Example usage of get_prompt_template:

from prometheus_eval.prompts import get_prompt_template

absolute_prompt = get_prompt_template(grading_format='absolute', include_reference=True)
relative_prompt = get_prompt_template(grading_format='relative', include_reference=False)

Example usage of load_rubric:

from prometheus_eval.prompts import load_rubric

helpfulness_rubric = load_rubric(criteria='helpfulness', grading_format='absolute')
harmlessness_rubric = load_rubric(criteria='harmlessness', grading_format='relative')

These utility functions in the prompts module provide convenient ways to load appropriate prompt templates and score rubrics based on the grading format and criteria.

The get_prompt_template function takes the grading_format (‘absolute’ or ‘relative’) and a boolean include_reference to determine which prompt template to return.
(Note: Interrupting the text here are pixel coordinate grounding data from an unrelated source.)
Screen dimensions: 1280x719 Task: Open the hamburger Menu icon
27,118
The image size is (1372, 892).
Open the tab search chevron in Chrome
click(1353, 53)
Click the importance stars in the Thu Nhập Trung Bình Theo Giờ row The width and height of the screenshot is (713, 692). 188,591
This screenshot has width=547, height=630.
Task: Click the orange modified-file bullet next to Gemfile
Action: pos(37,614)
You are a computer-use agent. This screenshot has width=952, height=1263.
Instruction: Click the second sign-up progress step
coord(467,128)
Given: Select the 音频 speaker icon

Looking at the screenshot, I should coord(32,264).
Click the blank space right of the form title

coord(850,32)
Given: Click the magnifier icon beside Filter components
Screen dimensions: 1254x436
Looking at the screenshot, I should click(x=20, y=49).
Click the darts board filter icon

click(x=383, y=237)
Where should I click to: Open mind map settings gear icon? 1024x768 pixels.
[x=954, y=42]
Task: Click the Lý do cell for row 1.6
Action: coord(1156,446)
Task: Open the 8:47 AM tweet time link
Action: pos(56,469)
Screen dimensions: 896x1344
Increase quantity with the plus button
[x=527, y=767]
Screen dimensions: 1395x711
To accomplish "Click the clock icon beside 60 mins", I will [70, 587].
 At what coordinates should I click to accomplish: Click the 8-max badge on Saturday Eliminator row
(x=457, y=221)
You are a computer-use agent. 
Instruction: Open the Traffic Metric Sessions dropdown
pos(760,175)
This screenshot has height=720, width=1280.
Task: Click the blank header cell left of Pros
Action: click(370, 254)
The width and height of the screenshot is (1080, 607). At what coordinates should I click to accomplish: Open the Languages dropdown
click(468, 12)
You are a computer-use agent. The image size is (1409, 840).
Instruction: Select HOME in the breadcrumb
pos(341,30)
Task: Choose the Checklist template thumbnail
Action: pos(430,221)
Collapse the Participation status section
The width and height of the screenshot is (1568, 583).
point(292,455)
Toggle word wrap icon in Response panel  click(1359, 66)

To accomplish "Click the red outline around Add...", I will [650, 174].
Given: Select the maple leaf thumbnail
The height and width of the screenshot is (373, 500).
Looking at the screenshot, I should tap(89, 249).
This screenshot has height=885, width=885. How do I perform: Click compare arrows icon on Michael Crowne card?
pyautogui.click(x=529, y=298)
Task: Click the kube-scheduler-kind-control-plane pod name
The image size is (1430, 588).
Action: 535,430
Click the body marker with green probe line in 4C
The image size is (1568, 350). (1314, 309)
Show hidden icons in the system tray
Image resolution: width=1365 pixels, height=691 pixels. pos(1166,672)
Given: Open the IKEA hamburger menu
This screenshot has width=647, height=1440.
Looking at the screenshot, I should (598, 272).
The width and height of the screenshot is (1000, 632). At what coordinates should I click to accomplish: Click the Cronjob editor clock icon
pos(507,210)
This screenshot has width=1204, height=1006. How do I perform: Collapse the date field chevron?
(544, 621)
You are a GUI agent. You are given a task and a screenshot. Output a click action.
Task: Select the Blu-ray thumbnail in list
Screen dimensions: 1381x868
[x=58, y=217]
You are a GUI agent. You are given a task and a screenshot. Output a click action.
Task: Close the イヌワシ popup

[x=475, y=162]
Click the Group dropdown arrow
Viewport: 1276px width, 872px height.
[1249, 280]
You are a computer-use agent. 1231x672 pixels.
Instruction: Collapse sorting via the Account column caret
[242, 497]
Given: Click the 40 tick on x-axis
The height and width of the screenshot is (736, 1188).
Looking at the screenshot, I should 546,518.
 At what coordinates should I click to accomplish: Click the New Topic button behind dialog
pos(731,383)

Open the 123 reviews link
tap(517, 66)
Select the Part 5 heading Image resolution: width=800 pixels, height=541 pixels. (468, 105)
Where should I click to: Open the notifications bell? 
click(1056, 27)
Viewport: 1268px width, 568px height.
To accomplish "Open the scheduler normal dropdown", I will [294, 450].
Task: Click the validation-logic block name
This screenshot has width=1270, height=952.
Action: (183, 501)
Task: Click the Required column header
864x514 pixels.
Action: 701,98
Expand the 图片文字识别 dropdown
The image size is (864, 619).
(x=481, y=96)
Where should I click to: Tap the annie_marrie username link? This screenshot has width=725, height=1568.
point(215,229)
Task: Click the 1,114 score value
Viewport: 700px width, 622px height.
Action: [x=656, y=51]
It allows you to easily select the desired prompt template for absolute or relative grading, with or without a reference answer.

The load_rubric function takes the criteria (e.g., ‘helpfulness’, ‘harmlessness’, etc.) and the grading_format (‘absolute’ or ‘relative’) to load the corresponding score rubric. It provides a simple way to access predefined rubrics for common evaluation criteria.

These functions enhance the flexibility and usability of the PrometheusEval package by allowing users to easily retrieve the appropriate prompt templates and score rubrics based on their specific grading requirements.

4.3. Utils

The utils module contains utility functions for batch processing and output parsing. It is used inside the PrometheusEval class.

4.3.1. Batch Processing Functions

  • batch_completions_with_retries(model, inputs, mode, max_retries=10, params=None): Performs batch completions with retries for failed instances.

These are the main components of the PrometheusEval package API. For more detailed information about each class, method, and function, please refer to the docstrings and type annotations in the source code.